Action item: Produce a character-for-character copy of the data below.

=====

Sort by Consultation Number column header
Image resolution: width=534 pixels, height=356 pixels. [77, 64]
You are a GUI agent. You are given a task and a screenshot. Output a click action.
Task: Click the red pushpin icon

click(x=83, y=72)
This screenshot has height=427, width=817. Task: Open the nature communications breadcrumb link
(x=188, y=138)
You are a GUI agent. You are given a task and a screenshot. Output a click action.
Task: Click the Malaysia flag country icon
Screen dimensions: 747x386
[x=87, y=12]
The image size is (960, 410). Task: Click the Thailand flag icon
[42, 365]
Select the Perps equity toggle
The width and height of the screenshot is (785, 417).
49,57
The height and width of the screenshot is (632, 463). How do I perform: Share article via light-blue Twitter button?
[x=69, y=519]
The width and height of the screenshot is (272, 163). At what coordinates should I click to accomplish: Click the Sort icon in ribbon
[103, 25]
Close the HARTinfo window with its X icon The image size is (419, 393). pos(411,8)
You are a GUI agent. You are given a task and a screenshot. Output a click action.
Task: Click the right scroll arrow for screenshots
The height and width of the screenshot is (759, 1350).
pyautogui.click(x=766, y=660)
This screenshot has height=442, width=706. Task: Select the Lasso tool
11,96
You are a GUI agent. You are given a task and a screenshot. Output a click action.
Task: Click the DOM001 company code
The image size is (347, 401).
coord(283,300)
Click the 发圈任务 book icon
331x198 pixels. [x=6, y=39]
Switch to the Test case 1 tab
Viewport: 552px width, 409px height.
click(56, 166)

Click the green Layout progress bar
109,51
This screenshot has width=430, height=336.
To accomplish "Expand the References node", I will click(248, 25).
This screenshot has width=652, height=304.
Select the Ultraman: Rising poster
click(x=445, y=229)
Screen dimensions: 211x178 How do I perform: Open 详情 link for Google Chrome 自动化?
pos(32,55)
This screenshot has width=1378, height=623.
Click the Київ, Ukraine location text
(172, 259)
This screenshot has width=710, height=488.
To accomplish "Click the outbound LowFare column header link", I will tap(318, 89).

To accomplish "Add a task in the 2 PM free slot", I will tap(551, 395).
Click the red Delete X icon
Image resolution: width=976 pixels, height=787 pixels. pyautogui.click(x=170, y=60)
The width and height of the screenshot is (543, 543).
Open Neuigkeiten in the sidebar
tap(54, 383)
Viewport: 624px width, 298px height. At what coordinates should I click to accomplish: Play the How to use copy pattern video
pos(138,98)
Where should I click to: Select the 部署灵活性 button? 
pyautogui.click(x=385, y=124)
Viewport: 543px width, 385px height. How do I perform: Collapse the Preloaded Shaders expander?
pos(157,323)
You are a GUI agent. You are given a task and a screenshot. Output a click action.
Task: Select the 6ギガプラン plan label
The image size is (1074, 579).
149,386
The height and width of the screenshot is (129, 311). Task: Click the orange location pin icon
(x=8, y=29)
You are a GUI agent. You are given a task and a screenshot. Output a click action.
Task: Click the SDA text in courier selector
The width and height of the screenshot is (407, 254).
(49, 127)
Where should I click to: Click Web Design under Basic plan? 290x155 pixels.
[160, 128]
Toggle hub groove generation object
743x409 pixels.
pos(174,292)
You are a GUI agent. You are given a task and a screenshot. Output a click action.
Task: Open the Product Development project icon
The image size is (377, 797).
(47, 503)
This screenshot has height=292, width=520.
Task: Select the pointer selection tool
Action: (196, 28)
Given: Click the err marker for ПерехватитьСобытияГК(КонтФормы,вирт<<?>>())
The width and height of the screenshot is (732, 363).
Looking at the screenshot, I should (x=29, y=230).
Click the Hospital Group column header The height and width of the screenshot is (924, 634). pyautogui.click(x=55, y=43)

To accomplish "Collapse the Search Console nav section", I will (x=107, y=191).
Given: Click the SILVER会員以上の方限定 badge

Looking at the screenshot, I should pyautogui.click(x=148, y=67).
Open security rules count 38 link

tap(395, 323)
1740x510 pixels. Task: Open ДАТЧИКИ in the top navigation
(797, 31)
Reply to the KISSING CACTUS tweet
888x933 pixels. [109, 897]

=====

Task result:
Sort by Consultation Number column header
Image resolution: width=534 pixels, height=356 pixels. [77, 64]
You are a GUI agent. You are given a task and a screenshot. Output a click action.
Task: Click the red pushpin icon

click(x=83, y=72)
This screenshot has height=427, width=817. Task: Open the nature communications breadcrumb link
(x=188, y=138)
You are a GUI agent. You are given a task and a screenshot. Output a click action.
Task: Click the Malaysia flag country icon
Screen dimensions: 747x386
[x=87, y=12]
The image size is (960, 410). Task: Click the Thailand flag icon
[42, 365]
Select the Perps equity toggle
The width and height of the screenshot is (785, 417).
49,57
The height and width of the screenshot is (632, 463). How do I perform: Share article via light-blue Twitter button?
[x=69, y=519]
The width and height of the screenshot is (272, 163). At what coordinates should I click to accomplish: Click the Sort icon in ribbon
[103, 25]
Close the HARTinfo window with its X icon The image size is (419, 393). pos(411,8)
You are a GUI agent. You are given a task and a screenshot. Output a click action.
Task: Click the right scroll arrow for screenshots
The height and width of the screenshot is (759, 1350).
pyautogui.click(x=766, y=660)
This screenshot has height=442, width=706. Task: Select the Lasso tool
11,96
You are a GUI agent. You are given a task and a screenshot. Output a click action.
Task: Click the DOM001 company code
The image size is (347, 401).
coord(283,300)
Click the 发圈任务 book icon
331x198 pixels. [x=6, y=39]
Switch to the Test case 1 tab
Viewport: 552px width, 409px height.
click(56, 166)

Click the green Layout progress bar
109,51
This screenshot has width=430, height=336.
To accomplish "Expand the References node", I will click(248, 25).
This screenshot has width=652, height=304.
Select the Ultraman: Rising poster
click(x=445, y=229)
Screen dimensions: 211x178 How do I perform: Open 详情 link for Google Chrome 自动化?
pos(32,55)
This screenshot has width=1378, height=623.
Click the Київ, Ukraine location text
(172, 259)
This screenshot has width=710, height=488.
To accomplish "Click the outbound LowFare column header link", I will tap(318, 89).

To accomplish "Add a task in the 2 PM free slot", I will tap(551, 395).
Click the red Delete X icon
Image resolution: width=976 pixels, height=787 pixels. pyautogui.click(x=170, y=60)
The width and height of the screenshot is (543, 543).
Open Neuigkeiten in the sidebar
tap(54, 383)
Viewport: 624px width, 298px height. At what coordinates should I click to accomplish: Play the How to use copy pattern video
pos(138,98)
Where should I click to: Select the 部署灵活性 button? 
pyautogui.click(x=385, y=124)
Viewport: 543px width, 385px height. How do I perform: Collapse the Preloaded Shaders expander?
pos(157,323)
You are a GUI agent. You are given a task and a screenshot. Output a click action.
Task: Select the 6ギガプラン plan label
The image size is (1074, 579).
149,386
The height and width of the screenshot is (129, 311). Task: Click the orange location pin icon
(x=8, y=29)
You are a GUI agent. You are given a task and a screenshot. Output a click action.
Task: Click the SDA text in courier selector
The width and height of the screenshot is (407, 254).
(49, 127)
Where should I click to: Click Web Design under Basic plan? 290x155 pixels.
[160, 128]
Toggle hub groove generation object
743x409 pixels.
pos(174,292)
You are a GUI agent. You are given a task and a screenshot. Output a click action.
Task: Open the Product Development project icon
The image size is (377, 797).
(47, 503)
This screenshot has height=292, width=520.
Task: Select the pointer selection tool
Action: (196, 28)
Given: Click the err marker for ПерехватитьСобытияГК(КонтФормы,вирт<<?>>())
The width and height of the screenshot is (732, 363).
Looking at the screenshot, I should (x=29, y=230).
Click the Hospital Group column header The height and width of the screenshot is (924, 634). pyautogui.click(x=55, y=43)

To accomplish "Collapse the Search Console nav section", I will (x=107, y=191).
Given: Click the SILVER会員以上の方限定 badge

Looking at the screenshot, I should pyautogui.click(x=148, y=67).
Open security rules count 38 link

tap(395, 323)
1740x510 pixels. Task: Open ДАТЧИКИ in the top navigation
(797, 31)
Reply to the KISSING CACTUS tweet
888x933 pixels. [109, 897]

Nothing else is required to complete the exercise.